Charlene A. Greene-Rodriguez v. Puerto Rico Department of Education, et al.
DueProcess
1. Can the Judiciary of Puerto Rico, its Supreme Court, deprive the petitioner, a U.S. citizen who has been rightfully requesting reinstatement to her tenured job, of due process of law by denying equal protection of the laws and issuing decisions in judgments and resolutions without basing them on the Constitution of the United States of America and the Ninth Amendment and Fourteenth Amendment Section One of the Bill of Rights of the Constitution of the United States of America, Title VII of the Civil Rights Act and the Constitution of the Commonwealth of Puerto Rico?

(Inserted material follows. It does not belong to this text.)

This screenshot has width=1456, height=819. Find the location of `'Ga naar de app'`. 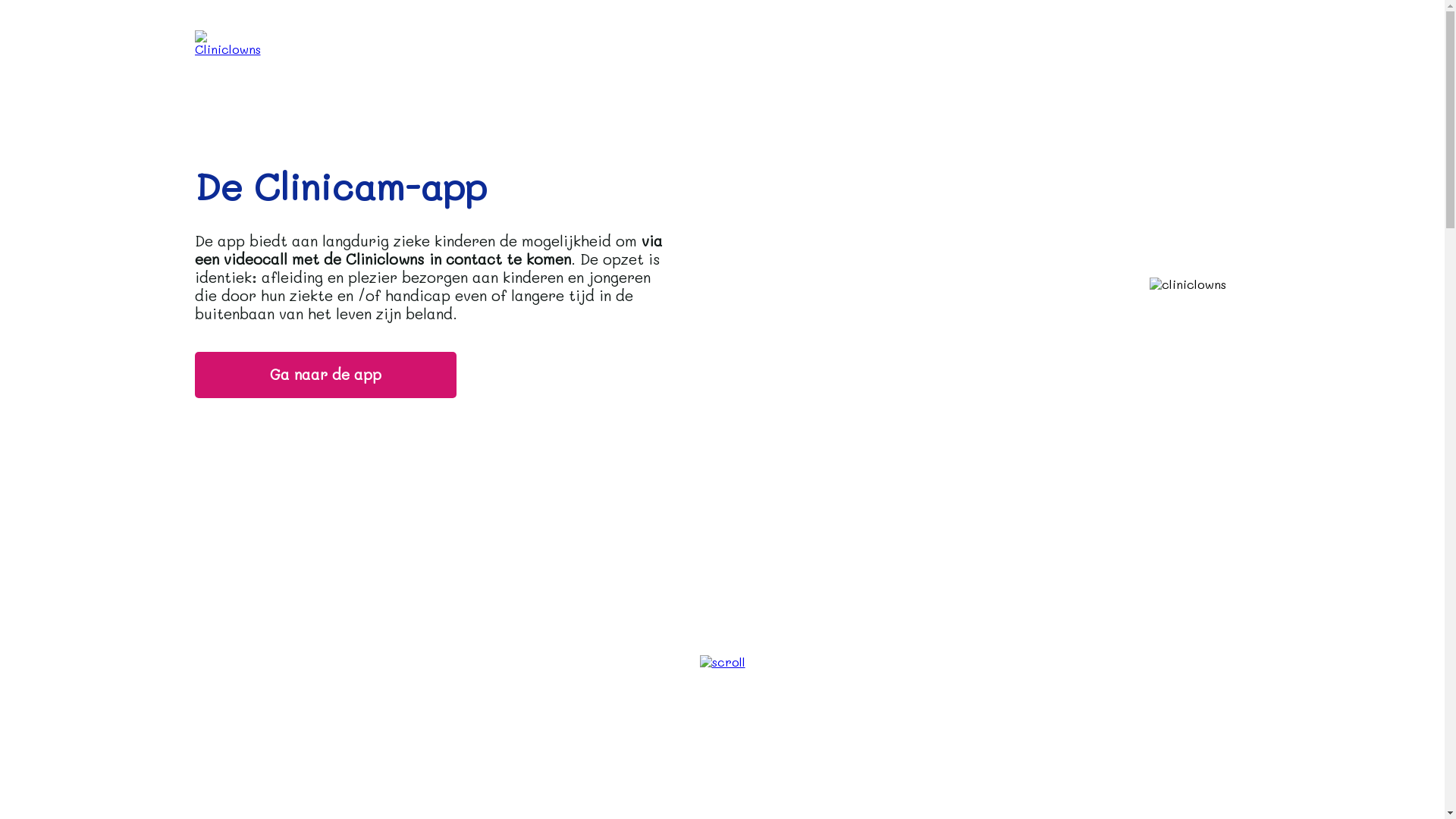

'Ga naar de app' is located at coordinates (324, 374).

2. Does the Constitution of the United States of America, through the Ninth Amendment and Fourteenth Amendment Section One of the Bill of Rights, protects tenure law for school principals and teachers and solving the petitioner's conflict, granting the due process of law and be reinstated to her permanent and career position and property R-02120 as school principal at Salvador Fuentes Valentin High School in Aguadilla and that her benefits and record clearance are reinstated as they were before the transgressing of her constitutional rights, to receive duplicity of her salary for the years waiting for her reinstallation as stipulated in the regulations of the Department of Education in the Commonwealth of Puerto Rico and any other benefit granted by the Department of Education since the year 2014 to the present as this is a matter in the Constitution of the United States of America?
Can the Judiciary of Puerto Rico deprive a U.S. citizen of due process by denying equal protection and issuing decisions without basing them on the U.S. Constitution's Ninth and Fourteenth Amendments?